The cost of flaky tests is measurable. A study at Google found that developers spent an average of 2-16 minutes investigating each flaky test failure, and with millions of test runs per day, this added up to enormous time waste. At many organizations, flaky tests are the single largest source of CI pipeline delays, requiring re-runs that double or triple the time from commit to merge.

Flaky tests also mask real failures. When a test that usually flakes starts failing due to an actual bug, developers dismiss the failure and merge the change. The real bug reaches production, and the team loses hours or days diagnosing and fixing an incident that the test suite should have caught.

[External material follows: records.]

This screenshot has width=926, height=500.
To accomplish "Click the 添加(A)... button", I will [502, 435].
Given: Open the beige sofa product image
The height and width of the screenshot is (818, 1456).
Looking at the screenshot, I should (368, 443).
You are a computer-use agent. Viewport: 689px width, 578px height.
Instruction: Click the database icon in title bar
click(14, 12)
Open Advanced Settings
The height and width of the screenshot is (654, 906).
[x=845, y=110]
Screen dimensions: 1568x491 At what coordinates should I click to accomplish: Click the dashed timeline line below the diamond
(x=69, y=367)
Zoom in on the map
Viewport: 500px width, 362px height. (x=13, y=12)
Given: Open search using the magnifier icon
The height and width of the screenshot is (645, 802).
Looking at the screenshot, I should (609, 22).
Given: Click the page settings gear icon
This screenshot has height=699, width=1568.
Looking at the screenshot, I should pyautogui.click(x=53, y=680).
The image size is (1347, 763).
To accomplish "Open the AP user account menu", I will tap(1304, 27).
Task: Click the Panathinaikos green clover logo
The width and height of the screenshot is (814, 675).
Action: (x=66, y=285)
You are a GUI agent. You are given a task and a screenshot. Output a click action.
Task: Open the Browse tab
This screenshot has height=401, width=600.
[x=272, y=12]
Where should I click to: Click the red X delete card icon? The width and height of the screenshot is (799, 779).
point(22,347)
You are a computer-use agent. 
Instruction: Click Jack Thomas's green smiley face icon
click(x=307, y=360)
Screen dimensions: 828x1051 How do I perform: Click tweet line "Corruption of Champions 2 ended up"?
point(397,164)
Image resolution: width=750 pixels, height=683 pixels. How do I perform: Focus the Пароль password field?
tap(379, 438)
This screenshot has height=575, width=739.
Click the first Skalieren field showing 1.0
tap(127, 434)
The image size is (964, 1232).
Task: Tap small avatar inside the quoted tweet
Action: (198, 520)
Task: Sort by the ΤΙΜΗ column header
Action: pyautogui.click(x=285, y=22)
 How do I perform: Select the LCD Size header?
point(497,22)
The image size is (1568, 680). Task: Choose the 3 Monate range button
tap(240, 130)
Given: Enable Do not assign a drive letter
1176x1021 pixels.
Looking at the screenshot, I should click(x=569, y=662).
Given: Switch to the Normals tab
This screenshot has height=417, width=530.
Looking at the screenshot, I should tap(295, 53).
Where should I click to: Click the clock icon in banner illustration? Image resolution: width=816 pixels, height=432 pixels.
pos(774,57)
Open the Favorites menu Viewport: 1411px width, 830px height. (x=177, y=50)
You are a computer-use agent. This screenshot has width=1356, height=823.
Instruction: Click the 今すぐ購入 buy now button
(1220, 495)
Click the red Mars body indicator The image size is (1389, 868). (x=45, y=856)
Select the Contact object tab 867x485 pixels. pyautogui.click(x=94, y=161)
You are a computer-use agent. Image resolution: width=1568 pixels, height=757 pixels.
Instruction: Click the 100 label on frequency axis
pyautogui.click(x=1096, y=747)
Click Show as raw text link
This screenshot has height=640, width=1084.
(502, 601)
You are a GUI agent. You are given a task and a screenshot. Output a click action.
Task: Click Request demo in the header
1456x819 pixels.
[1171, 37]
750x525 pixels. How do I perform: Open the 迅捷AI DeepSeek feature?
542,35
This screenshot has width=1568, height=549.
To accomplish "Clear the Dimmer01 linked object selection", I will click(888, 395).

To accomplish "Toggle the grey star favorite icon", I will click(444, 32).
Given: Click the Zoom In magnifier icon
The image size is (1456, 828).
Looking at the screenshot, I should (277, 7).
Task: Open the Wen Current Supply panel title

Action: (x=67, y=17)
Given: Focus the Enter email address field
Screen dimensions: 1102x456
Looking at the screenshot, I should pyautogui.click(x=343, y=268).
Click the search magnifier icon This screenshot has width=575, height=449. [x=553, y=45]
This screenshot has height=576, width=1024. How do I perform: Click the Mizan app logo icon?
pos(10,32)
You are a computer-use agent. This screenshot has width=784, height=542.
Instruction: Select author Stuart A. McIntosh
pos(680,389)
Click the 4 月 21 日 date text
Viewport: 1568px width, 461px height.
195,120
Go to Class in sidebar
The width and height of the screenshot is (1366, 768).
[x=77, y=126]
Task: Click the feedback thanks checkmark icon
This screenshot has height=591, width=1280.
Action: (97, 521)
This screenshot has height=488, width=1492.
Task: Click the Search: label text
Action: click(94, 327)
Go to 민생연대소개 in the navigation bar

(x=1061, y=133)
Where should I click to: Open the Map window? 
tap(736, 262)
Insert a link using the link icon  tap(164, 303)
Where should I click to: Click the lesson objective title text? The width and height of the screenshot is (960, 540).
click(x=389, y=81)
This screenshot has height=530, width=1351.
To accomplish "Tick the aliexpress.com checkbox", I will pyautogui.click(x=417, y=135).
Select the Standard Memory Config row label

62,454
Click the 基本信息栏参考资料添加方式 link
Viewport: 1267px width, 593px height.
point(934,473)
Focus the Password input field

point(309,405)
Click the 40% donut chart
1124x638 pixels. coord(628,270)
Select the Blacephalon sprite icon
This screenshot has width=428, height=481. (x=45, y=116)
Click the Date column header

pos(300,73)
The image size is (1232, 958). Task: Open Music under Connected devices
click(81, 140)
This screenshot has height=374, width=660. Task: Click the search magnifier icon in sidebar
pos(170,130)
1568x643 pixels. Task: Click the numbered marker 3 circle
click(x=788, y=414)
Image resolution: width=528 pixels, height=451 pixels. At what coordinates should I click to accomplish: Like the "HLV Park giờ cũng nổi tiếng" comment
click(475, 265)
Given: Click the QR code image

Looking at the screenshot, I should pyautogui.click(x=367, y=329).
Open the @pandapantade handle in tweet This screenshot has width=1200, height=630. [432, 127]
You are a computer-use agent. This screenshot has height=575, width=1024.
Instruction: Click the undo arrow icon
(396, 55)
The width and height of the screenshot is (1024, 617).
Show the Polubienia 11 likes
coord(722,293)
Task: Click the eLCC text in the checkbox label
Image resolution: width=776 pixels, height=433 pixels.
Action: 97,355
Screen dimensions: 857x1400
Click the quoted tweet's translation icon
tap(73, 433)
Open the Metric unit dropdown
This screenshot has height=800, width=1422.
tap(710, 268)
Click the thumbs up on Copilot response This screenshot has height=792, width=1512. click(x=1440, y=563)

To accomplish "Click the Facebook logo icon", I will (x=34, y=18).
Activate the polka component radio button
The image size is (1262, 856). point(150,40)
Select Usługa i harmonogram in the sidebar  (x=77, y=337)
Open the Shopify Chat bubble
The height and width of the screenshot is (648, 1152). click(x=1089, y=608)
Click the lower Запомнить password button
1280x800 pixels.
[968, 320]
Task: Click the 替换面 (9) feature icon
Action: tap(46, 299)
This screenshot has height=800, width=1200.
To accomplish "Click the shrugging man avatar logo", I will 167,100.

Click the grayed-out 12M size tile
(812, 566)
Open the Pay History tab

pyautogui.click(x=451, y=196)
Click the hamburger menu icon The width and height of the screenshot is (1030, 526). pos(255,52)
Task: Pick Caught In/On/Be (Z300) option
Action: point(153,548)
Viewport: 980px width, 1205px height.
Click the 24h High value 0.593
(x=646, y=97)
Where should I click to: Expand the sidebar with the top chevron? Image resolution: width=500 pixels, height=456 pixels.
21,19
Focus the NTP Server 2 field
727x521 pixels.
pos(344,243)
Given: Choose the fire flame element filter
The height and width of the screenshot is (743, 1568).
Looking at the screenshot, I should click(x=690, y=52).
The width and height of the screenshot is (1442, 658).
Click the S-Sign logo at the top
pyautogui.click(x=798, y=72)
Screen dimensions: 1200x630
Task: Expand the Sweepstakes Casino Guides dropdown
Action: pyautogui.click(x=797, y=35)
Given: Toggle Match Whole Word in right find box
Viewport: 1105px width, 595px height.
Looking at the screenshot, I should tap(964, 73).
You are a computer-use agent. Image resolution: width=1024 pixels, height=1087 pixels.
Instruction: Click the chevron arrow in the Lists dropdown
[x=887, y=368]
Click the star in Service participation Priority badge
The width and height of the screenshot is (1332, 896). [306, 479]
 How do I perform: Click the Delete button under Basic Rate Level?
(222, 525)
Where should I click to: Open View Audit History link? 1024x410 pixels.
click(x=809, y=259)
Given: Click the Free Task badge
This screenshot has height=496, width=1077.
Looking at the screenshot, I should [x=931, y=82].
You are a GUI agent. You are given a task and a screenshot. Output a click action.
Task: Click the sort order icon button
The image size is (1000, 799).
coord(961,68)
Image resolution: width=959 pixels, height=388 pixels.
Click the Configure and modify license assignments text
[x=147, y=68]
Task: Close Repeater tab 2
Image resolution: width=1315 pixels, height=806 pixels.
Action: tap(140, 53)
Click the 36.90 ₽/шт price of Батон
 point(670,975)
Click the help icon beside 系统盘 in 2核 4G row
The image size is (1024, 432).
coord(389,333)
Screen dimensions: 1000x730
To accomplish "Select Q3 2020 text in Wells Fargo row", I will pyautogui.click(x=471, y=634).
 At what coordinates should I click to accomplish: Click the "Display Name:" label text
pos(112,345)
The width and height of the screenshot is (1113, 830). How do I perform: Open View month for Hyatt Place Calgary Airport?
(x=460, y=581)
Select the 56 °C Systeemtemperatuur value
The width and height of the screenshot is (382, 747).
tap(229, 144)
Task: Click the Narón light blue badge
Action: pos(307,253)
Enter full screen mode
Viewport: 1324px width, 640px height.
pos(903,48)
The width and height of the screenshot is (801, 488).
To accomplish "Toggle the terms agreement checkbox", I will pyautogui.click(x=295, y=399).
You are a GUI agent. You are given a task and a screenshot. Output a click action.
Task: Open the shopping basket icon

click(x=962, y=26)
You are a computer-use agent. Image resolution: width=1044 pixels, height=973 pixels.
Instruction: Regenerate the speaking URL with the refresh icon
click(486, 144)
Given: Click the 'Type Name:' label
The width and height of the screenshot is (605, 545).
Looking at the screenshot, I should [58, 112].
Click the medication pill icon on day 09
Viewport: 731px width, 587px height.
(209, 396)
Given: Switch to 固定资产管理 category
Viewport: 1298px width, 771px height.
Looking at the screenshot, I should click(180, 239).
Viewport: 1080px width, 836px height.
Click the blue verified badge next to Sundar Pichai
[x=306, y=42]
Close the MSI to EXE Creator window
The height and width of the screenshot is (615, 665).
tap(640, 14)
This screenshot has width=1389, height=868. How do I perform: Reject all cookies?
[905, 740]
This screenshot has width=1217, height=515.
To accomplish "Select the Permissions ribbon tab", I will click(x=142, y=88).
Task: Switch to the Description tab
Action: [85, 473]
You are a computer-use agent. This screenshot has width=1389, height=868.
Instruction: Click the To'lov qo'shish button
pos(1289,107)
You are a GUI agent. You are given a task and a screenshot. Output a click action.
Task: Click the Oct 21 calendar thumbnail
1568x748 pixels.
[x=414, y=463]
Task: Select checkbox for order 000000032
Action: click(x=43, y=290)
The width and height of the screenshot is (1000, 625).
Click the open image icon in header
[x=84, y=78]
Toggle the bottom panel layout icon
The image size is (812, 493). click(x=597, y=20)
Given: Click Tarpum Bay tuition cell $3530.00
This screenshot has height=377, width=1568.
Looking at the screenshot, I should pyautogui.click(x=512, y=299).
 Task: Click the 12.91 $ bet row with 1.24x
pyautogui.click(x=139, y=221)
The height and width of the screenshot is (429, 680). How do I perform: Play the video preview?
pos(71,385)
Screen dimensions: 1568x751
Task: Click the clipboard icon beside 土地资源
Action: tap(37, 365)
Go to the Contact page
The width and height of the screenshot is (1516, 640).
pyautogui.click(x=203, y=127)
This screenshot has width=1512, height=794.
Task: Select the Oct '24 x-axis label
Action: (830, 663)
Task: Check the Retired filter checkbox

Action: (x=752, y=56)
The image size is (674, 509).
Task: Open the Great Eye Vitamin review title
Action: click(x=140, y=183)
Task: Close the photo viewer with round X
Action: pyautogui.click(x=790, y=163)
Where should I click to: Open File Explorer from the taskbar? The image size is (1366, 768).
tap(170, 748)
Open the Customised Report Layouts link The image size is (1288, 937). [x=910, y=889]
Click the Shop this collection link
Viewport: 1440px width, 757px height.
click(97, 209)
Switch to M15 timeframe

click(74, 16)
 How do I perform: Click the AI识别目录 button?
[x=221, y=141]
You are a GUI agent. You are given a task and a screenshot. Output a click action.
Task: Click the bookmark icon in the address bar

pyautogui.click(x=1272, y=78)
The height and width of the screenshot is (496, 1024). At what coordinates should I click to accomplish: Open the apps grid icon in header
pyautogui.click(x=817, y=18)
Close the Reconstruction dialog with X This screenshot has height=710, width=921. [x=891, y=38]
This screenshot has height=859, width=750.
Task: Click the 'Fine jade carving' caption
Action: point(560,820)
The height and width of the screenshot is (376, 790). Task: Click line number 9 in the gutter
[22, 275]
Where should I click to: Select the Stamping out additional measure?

The psychological impact is equally important. A test suite that reliably fails for no reason teaches developers that test failures are noise rather than signal. Rebuilding that trust — even after the flakiness is resolved — takes months of consistent green builds.

Best Practices

  • Quarantine flaky tests immediately. When a test is identified as flaky, move it to a quarantine suite that runs separately from the main build. This prevents the flaky test from blocking deployments while you investigate the root cause.
  • Track flakiness metrics. Monitor which tests fail intermittently and how often. Tools like Jest’s --bail flag, BuildPulse, and Datadog CI Visibility provide flakiness detection and tracking.
  • Use deterministic replacements. Mock the system clock, use seeded random number generators, and control network responses with stubs. Eliminate every source of non-determinism from your test environment.
  • Isolate test state. Each test should create its own data, use its own database transactions (rolled back after each test), and never depend on the output of another test. Test independence is the foundation of reliability.
  • Replace sleep calls with explicit waits. Never use sleep(2000) in a test. Use framework-provided waiting mechanisms that poll for a specific condition: waitForSelector, waitForResponse, eventually, or polling assertions.

Common Mistakes

  • Retrying flaky tests instead of fixing them. Adding automatic retries (jest --retries=3) masks flakiness without addressing the root cause. The underlying issue — a race condition, a resource leak, a timing dependency — still exists and may affect production behavior.
  • Dismissing flaky tests as “infrastructure issues.” While CI infrastructure can contribute to flakiness (resource contention, slow disk I/O), the test itself is usually at fault for not being resilient to these conditions. A well-written test should produce consistent results even on a slow machine.
  • Deleting flaky tests instead of fixing them. Removing a flaky test also removes whatever coverage it provided. Instead, fix the root cause: replace timeouts with condition-based waits, isolate shared state, and mock non-deterministic dependencies.
  • Not reproducing flakiness locally. Developers often say “it passes on my machine” and move on. Use tools like --repeat flags to run tests hundreds of times locally, revealing timing-dependent failures that only appear under repetition.